Objective: Melatonin may attenuate organ damage via direct antioxidative properties, and was recently demonstrated to reduce cardiac and hepatic injury through receptor-dependent effects. However, the relevance of an isolated activation of melatonin receptors for organ protection, excluding direct antioxidant effects, has not been established yet. This study was designed to investigate whether therapy with melatonin receptor agonist and hypnotic substance ramelteon may improve liver function, hepatic perfusion, and hepatic integrity after hemorrhagic shock in rat. Design: Prospective, randomized, controlled study.

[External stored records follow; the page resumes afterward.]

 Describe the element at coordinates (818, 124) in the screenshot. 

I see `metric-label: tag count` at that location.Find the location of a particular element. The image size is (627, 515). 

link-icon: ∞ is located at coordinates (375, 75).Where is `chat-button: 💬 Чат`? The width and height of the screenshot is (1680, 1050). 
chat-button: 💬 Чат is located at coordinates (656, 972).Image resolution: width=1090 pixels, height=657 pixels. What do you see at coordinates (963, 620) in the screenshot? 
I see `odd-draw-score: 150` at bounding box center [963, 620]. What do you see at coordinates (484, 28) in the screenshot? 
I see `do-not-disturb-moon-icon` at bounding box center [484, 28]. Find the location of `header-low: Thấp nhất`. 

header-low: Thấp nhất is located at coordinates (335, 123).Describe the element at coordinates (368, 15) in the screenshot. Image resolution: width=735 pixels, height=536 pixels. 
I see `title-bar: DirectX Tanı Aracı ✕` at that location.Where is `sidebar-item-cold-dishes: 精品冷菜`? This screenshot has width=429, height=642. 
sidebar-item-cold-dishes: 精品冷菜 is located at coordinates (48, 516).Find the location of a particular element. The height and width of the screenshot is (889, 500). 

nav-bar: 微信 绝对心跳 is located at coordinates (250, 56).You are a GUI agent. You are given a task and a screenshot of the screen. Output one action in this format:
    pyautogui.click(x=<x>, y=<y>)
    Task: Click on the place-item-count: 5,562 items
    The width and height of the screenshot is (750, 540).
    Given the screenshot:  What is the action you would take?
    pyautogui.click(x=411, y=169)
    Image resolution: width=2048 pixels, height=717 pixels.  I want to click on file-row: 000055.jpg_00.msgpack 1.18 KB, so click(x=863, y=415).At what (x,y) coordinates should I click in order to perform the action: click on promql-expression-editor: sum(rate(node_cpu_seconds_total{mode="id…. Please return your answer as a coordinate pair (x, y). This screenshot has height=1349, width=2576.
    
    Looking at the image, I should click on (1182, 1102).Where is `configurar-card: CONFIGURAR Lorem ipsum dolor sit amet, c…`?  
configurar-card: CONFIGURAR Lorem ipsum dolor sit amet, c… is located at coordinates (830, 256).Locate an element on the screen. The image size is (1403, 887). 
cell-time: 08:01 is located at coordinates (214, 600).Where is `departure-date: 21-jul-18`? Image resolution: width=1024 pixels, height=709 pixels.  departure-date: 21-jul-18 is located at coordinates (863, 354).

Setting: University research laboratory. Subjects: Male Sprague-Dawley rats (n = 10 per group). Interventions: Animals underwent hemorrhagic shock (mean arterial pressure 35 +/- 5 mm Hg for 90 mins) and were resuscitated with shed blood and Ringer's lactate (2 hrs). At the end of shock, animals were treated with ramelteon (1.0 mg/kg intravenously), melatonin receptor antagonist luzindole plus ramelteon (each 1.0 mg/kg intravenously), or vehicle. Measurements and Main Results: In vitro, ramelteon displayed no relevant antioxidant capacity in an 2,2'-Azino-bis-(3-ethylben-zthiazoline-6-sulfonic acid) assay, compared with melatonin. In vivo, liver function was assessed by plasma disappearance rate of indocyanine green, and intravital microscopy was performed for evaluation of hepatic perfusion index, nicotinamide adenine dinucleotide phosphate autofluorescence, and hepatic integrity. Compared with vehicle controls, ramelteon therapy significantly improved plasma disappearance rate of indocyanine green (7.89 +/- 2.12% vs. 13.67 +/- 2.51%; p = 0.006), hepatic perfusion index (352.04 +/- 111.78 pl/sec/mm vs. 848.81 +/- 181.38 pl/sec/mm; p = 0.002), nicotinamide adenine dinucleotide phosphate autofluorescence and hepatocellular injury. Coadministration of luzindole abolished the protective effect of ramelteon with respect to liver function and nicotinamide adenine dinucleotide phosphate autofluorescence. Conclusions: Ramelteon therapy improves liver function, hepatic perfusion, and hepatocellular integrity after hemorrhagic shock in rat. This demonstrates that an isolated activation of melatonin receptors may be sufficient for organ protection, independent from direct antioxidant effects. The hypnotic ramelteon could thus play an interesting role in future sedation concepts for critical care patients.